Anyway, the movie (and the novel of the same title) was written by the brilliant, prolific, and black-listed Dalton Trumbo, centers on a young soldier in World War I who is hit by an artillery shell. He becomes a quadruple amputee, and loses his ears, eyes, mouth, and nose, forcing him into what is essentially an actively aware vegetative state. As he ponders his life, he realizes he does not want to be trapped in his body for the rest of his life, and attempts to tell his doctors and superiors that he would prefer to either be euthanized or put on display as an example of the ravages of war. Both requests are denied him, and in the film (after a botched euthanasia attempt), he bangs his head on the pillow in Morse Code -- "SOS. SOS. SOS."

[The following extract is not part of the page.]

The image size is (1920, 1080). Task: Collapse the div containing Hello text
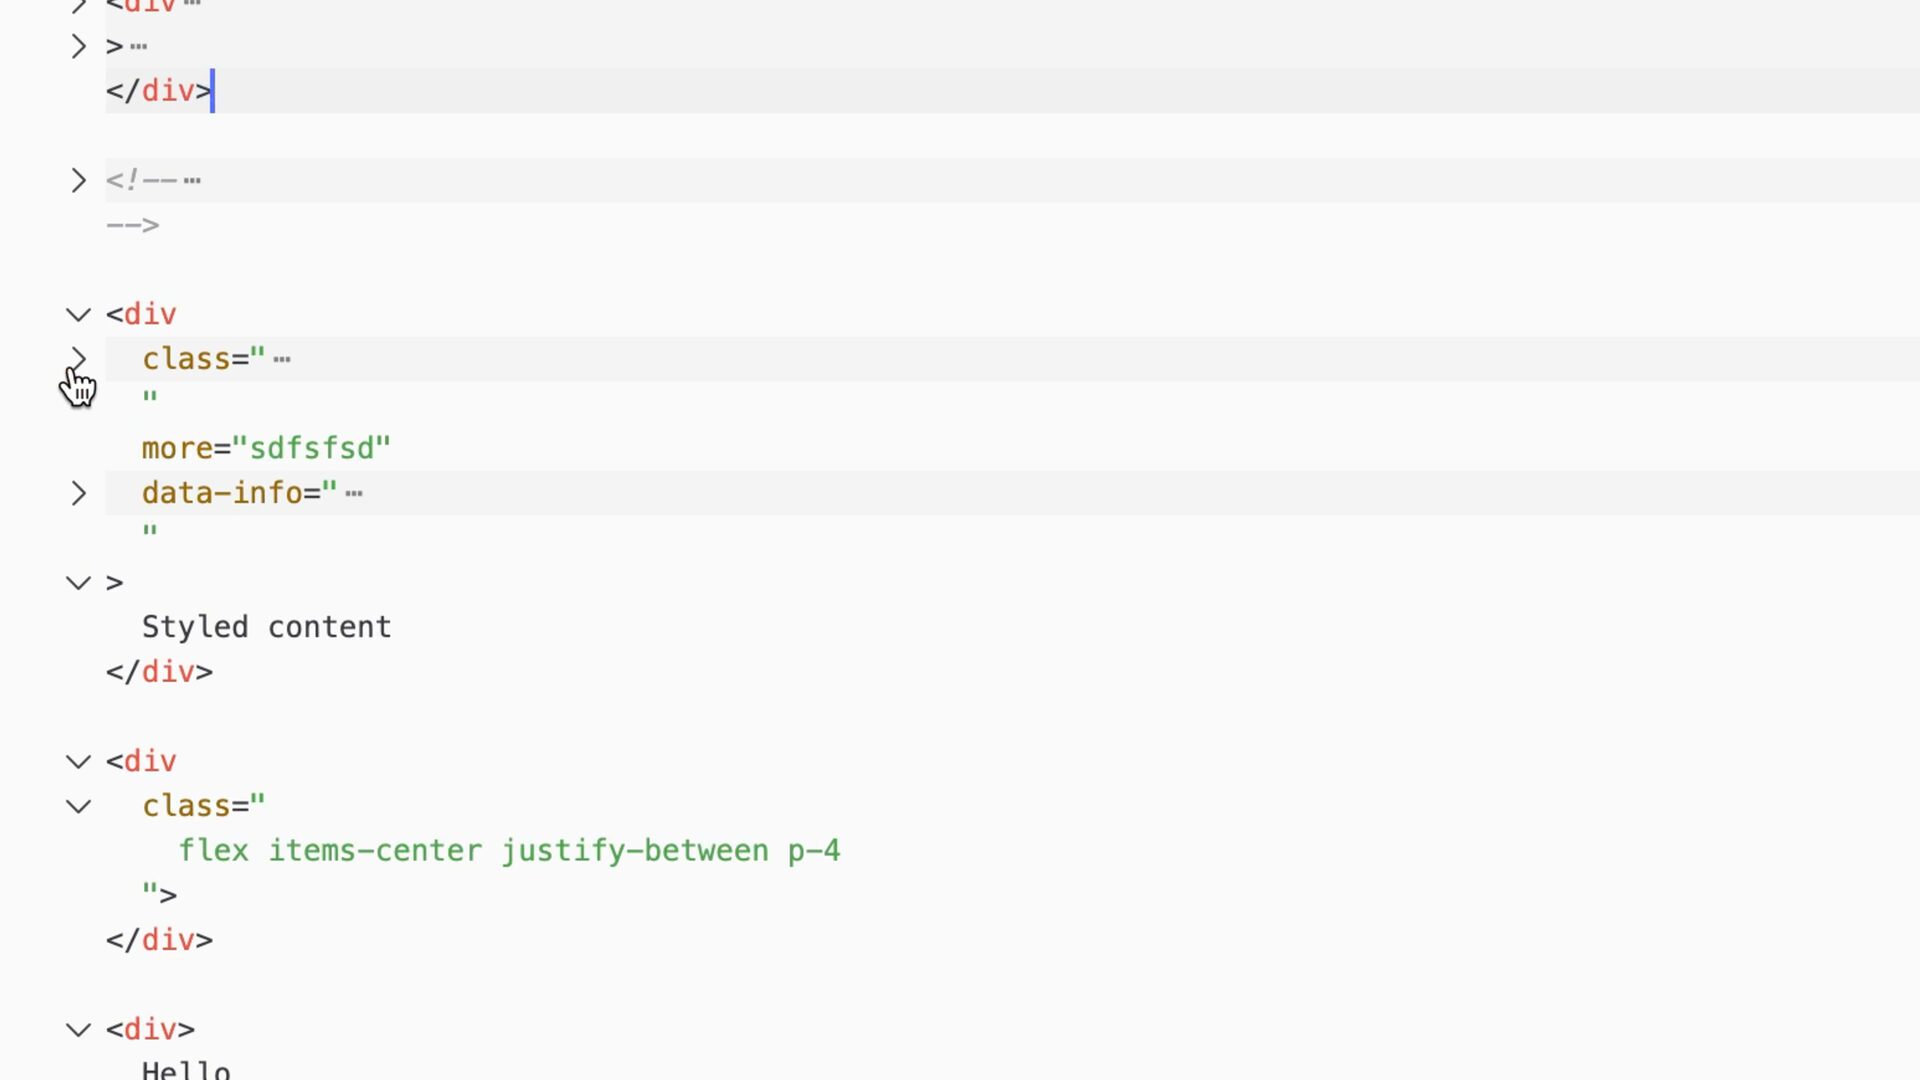(x=78, y=1029)
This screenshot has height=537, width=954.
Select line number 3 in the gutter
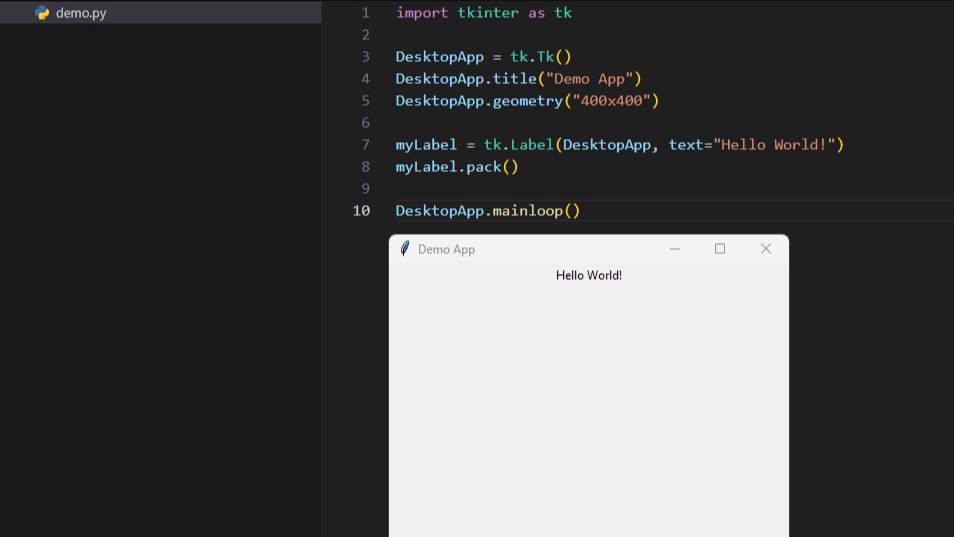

The film obviously trucks in some pretty profound questions about war, consciousness, disability, and the choice to die. It's a fascinating piece. Less importantly, too, it gives us a weird (and probably offensive!) metaphor for the remainder of the Phillies season. You know it wants to die. But we won't let it, and nor will MLB schedulers. It will be allowed to live on as a negative example, though, especially if we get and then lose an unprotected first round pick due to just-enough competency, leading us down a rabbit hole of mounting failure.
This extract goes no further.